Não tão distante dali, Harry abre a porta do carro de Michelle para que essa pudesse sair, mas antes de fazê-lo, ela pega o gorro do garoto que estava jogado no banco do motorista e o coloca em sua cabeça. Ele sorri e levanta-se do banco, saindo atrás da garota, que se apóia num dos veículos a sua frente, pois ainda estava tonta.

– Tudo bem Michie, pode me devolvê-lo agora.

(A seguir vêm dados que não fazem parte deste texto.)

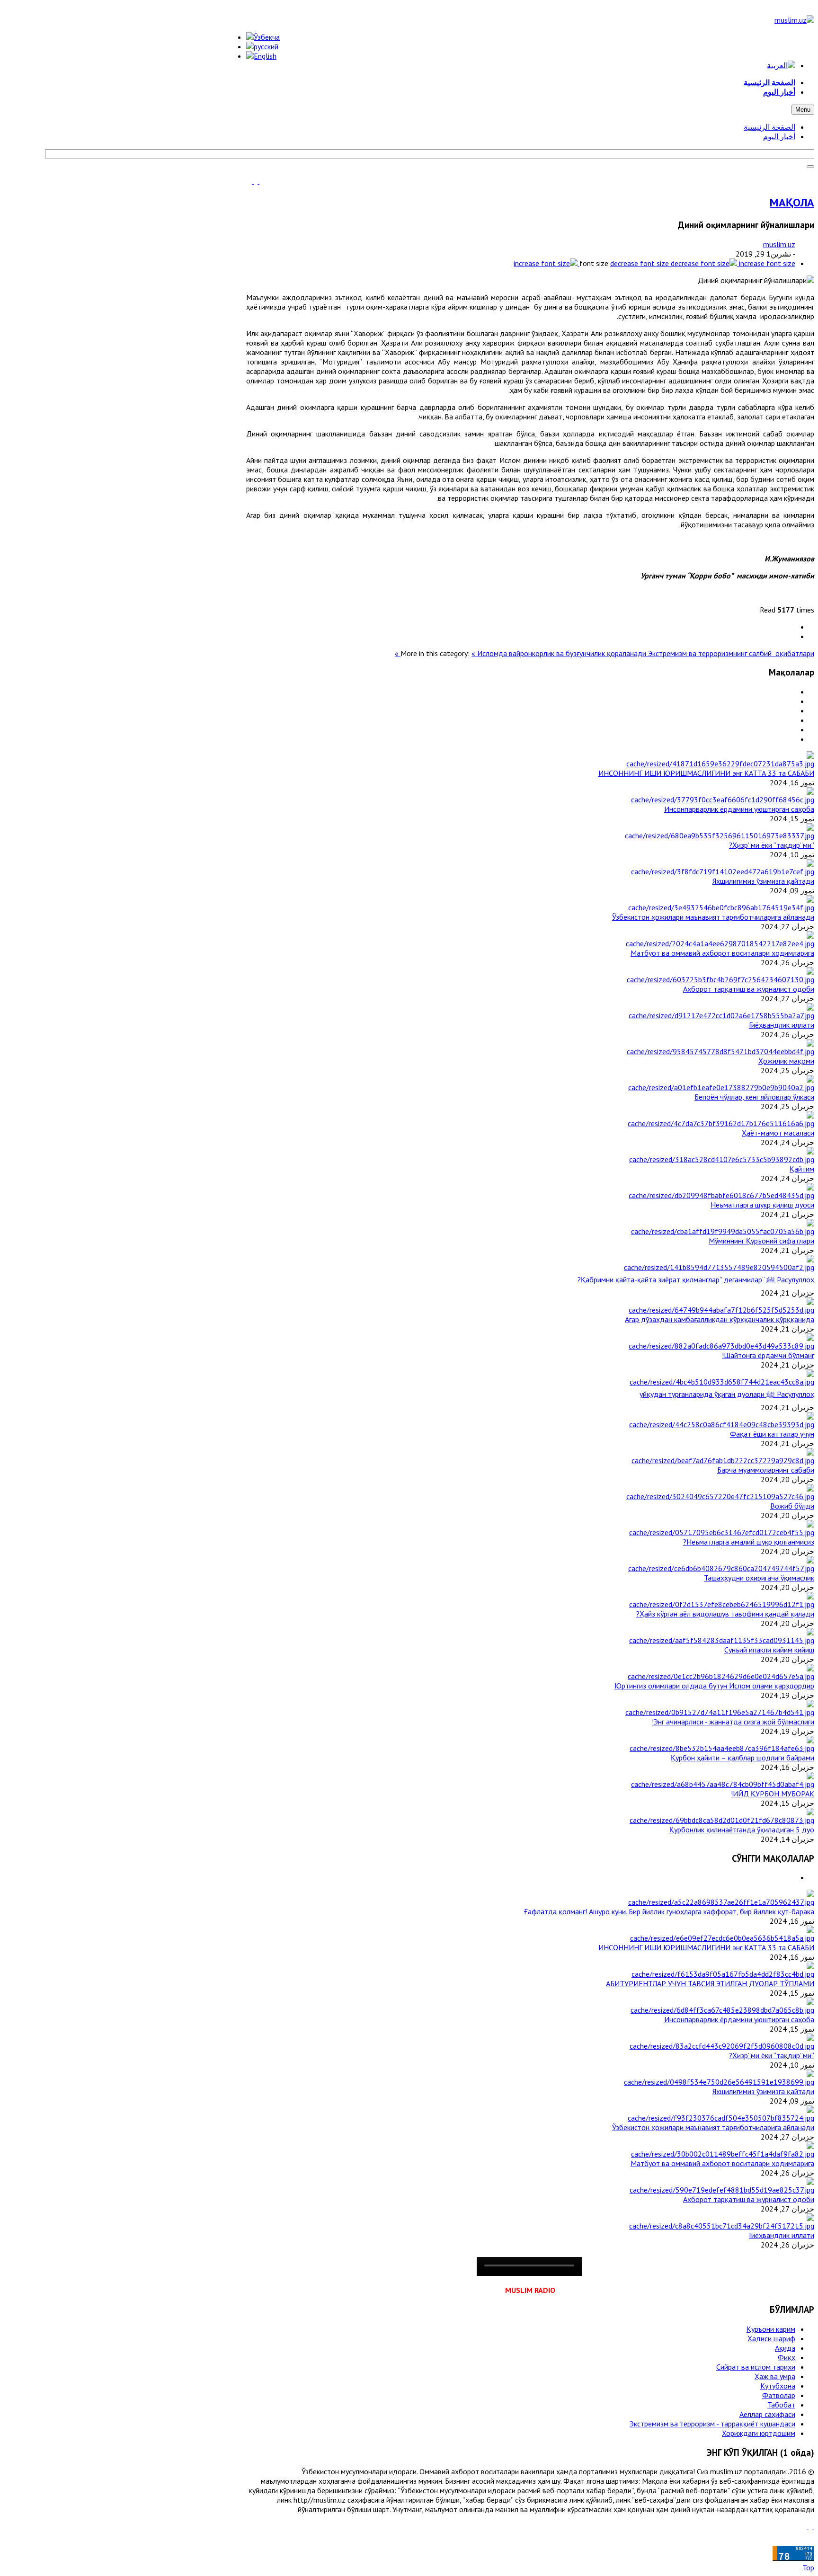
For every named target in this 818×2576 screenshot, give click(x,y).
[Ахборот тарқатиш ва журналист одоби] (720, 979)
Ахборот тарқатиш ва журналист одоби (748, 989)
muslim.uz (779, 244)
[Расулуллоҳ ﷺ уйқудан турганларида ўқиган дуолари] (722, 1381)
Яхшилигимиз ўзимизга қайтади (763, 881)
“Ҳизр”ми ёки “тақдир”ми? (771, 845)
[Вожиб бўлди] (720, 1496)
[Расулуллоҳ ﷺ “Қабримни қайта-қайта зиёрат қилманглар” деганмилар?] (719, 1267)
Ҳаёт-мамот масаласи (778, 1132)
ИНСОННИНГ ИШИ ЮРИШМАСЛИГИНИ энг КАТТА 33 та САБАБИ (706, 773)
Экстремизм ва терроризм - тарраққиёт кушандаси (712, 2423)
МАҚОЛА (792, 202)
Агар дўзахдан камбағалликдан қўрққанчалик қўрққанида (719, 1319)
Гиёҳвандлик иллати (781, 1025)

– Então vem buscar – Michelle dá alguns passos para longe dele, andando de costas, até que acaba batendo em alguma coisa. – Opa! – ela começa a rir, mas pára assim que se vira e vê no quê, ou melhor: em quem ela havia esbarrado.

Raphael fita os olhos castanhos dilatados da loira a sua frente e então por cima de seu ombro, vendo que Jones vinha em sua direção. Ele fica confuso com a cena. O que os dois estavam fazendo ali? A camiseta de Harry colocada do avesso lhe deu uma noção e Raphael não gostou nada da descoberta.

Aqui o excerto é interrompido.